Murong Jihua, with sunglasses covering half his face, and under the complete protection of his bodyguards positioned at all sides at once, enters the bar in the confused stares between all the different lackeys, who are all watching quietly, deducing that this person isn’t one to cross easily.

And then… Murong Jihua sees He Jünle in all his glory, standing atop the bar with his hands on hips.

The guy is already tall. Atop the bar, it certainly resembles…

The feeling that,

He could grab the stars?

Beneath him is a very tough-looking guy. Bald, decked out with tattoos, with gold chains and black leather jacket. Yet he is acting completely out of his character, begging for mercy at He Jünle,

“Le-ge! It’s my little lackeys that are useless and crossed your bros!
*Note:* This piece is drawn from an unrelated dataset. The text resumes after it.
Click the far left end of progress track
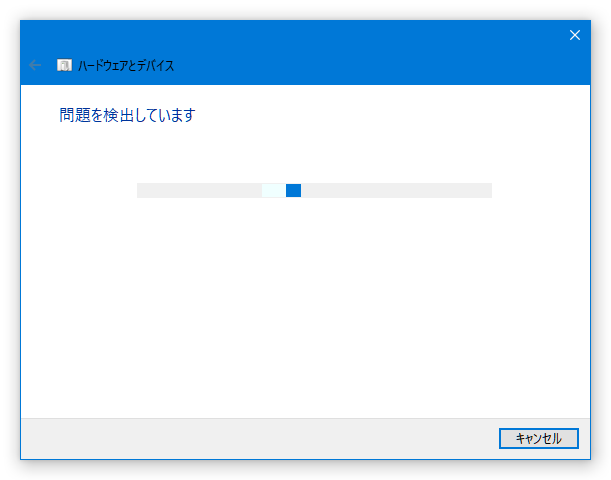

I’m here to apologise, please have mercy on us and let us off this one time!”

He Jünle leans slightly, dragging his long white trenchcoat on the bar a little, outlining his beautiful curves on his waist.
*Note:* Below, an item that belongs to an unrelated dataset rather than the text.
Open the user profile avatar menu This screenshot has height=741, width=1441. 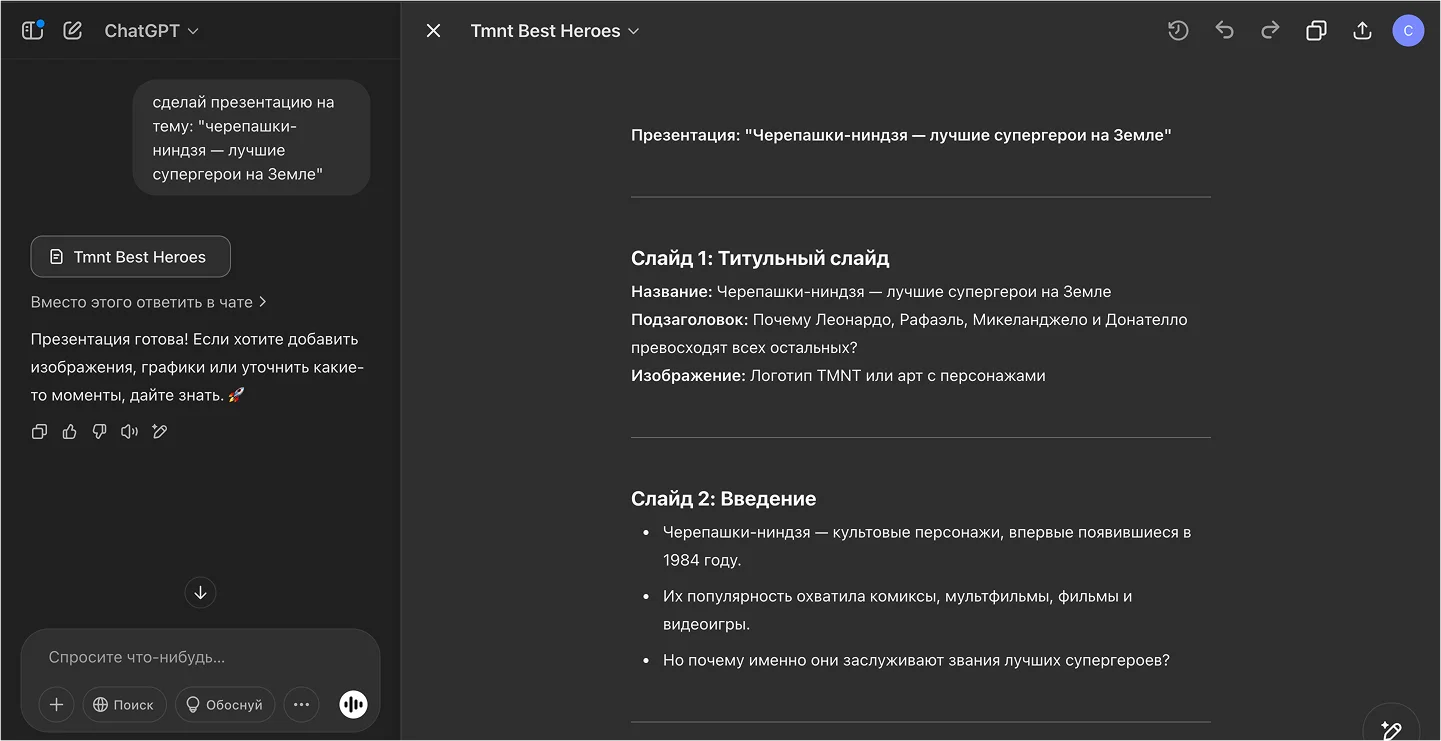[1408, 31]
Then, casually plucking a knife out, and swinging it in front of the tough guy, he slowly, and coldly speaks up,

“My bad, but I always snub out all future troubles.”

——With a mighty swing, and splattering blood and gore, the tough guy’s right hand is done for.

Poor Murong Jihua, uncultured swine that he is, can only use the single objective ‘holy shit.’ (TL: Another meme in China, that basically says ‘holy shit’ is the only vocabulary left when something way too amazing or otherwise is happening)

“Le-ge, unrivalled——The boss is the strongest——The Jünle Gang will always be victorious!”

The crowd in the bar bursts out in some loud chanting that completely overshadows the deathly cries from the tough guy.

That is when He Jünle finally seems to notice, and glances over at Murong Jihua, greeting him with a casual tone.

“Long time no see.”

His pale lips are slightly curved into a sarcastic angle.

Murong Jihua swallows nervously, and finally blurts out, after quite a while,

“Three days a new man.” (TL: An old saying in China that says to always reevaluate someone when you haven’t seen them a while for they might have changed drastically)

Murong Jihua still had the excavator demolish the entire bar in the end.

While it is going on its work, the two of them are seated in the nearby BBQ shop.

Very awkwardly facing each other.

Murong Jihua sends his chopsticks towards some skewered lamb, and He Jünle very astutely robs it away before his eyes;

He Jünle extends his left hand towards a can of beer, and Murong Jihua very nonchalantly grabs it before he could.

Murong Jihua “… Ho.”

He Jünle “… Hmph.”

——Let the storm rage on! (TL: Coincidental. Hehe)

“I really did not expect to see, that someone as grand as the CEO of the entire Christine Corporation would be feasting on roadside garbage.”

“Naturally I do, since we ourselves serve all customers that come our way sincerely without discrimination of social status.”

“Le-gege, pretty flashy, aren’t you? All that in public? You’re not worried the boys in blue would come knock on your door?”

“Hmph… If you do want to see that, they can come quickly enough for me.”

“…”

“…”

“Cheers?”

“Cheers.”

“…”

“…”

He Jünle says, with sharp brows and cold eyes,

“I will not give up on Mo-er.”

Murong Jihua says, with his lips perked,

“Do your worst. And I will not give up either.”

“…”

“…”

“Cheers?”

“Cheers.”

“… Cheers to the resplendent moon?”

“… I’ll be excusing myself.”

Awkward.

They part ways without reaching an agreement.